710 Traction control system

With a conventional final drive differential the torque output from each driving wheel is always equal. Thus if one wheel is driven over a slippery patch, that wheel will tend to spin and its adjacent sun (side) gear will not now be able to provide the reaction torque for the other (opposite) sun (side) gear and driving road wheel. Accordingly, the output torque on the other wheel which still has a good tyre to surface grip will be no more than that of the slipping wheel and it doesn't matter how much the driver accelerates to attempt to regain traction, there still will be insufficient reaction torque on the spinning side of the differential for the good wheel to propel the vehicle forward.

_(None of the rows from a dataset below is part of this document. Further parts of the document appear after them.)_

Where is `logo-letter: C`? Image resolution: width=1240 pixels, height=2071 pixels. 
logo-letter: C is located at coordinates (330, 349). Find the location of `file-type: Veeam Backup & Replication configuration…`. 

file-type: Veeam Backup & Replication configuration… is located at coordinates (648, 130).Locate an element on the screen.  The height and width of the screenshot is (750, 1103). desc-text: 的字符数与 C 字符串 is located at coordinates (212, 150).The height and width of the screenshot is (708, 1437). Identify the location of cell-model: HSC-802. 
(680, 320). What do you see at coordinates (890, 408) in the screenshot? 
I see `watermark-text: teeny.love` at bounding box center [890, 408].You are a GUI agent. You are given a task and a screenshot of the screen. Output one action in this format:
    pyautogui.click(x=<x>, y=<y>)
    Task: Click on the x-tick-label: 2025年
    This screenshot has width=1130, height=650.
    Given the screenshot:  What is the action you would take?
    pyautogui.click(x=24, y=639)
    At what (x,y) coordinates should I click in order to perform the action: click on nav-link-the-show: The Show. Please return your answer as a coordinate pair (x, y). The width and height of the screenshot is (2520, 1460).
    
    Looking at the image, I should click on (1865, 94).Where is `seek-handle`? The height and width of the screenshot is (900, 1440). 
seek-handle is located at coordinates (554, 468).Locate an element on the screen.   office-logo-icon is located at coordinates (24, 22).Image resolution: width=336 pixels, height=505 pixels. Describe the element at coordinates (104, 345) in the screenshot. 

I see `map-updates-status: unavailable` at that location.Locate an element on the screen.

One method which may be used to overcome this loss of traction when one wheel loses its road grip, is to simply apply the wheel brake of the wheel showing signs of spinning so that a positive reaction torque is provided in the differential; this counteracts the delivery to the good wheel of the half share of the driving torque being supplied by the combined engine and transmission system in terms of tractive effort between the tyre and ground.

To achieve this traction control an electronic control unit (ECU) is used which receives signals from individual wheel speed sensors, and as soon as one of the driving wheels tends to accelerate (spin due to loss of tyre to ground traction), the sensor's generated voltage change is processed by the ECU computer, and subsequently current is directed to the relevant traction solenoid valve unit so that hydraulic brake pressure is transmitted to the brake of the wheel about to lose its traction. As soon as the braked wheel's speed has been reduced to a desirable level, then the ECU signals the traction solenoid valve unit to release the relevant wheel brake.

7.10.1 Description of system (Fig. 7.43)

This traction control system consists of: an electric motor driven hydraulic pump which is able to generate brake pressure independently to the foot brake master cylinder and a pressure storage accumulator; a traction boost unit which comprises a cylinder housing, piston and poppet valve, the purpose of which is to relay hydraulic pressure to the appropriate wheel brake caliper and at the same time maintain the traction boost unit circuit fluid separate from the foot brake master cylinder fluid system; a pair of traction solenoid valve units each having an outlet and return valve regulates the cut-in and -out of the traction control; an electronic control unit (ECU) is provided and individual wheel speed sensors which monitor the acceleration of both driven and non-driving wheels. Should the speed of either of the driven wheels exceed the mean wheel speed of the non-driven wheels by more than about 20%, then the ECU will automatically apply the appropriate wheel brake via the traction solenoid valves and traction boost device.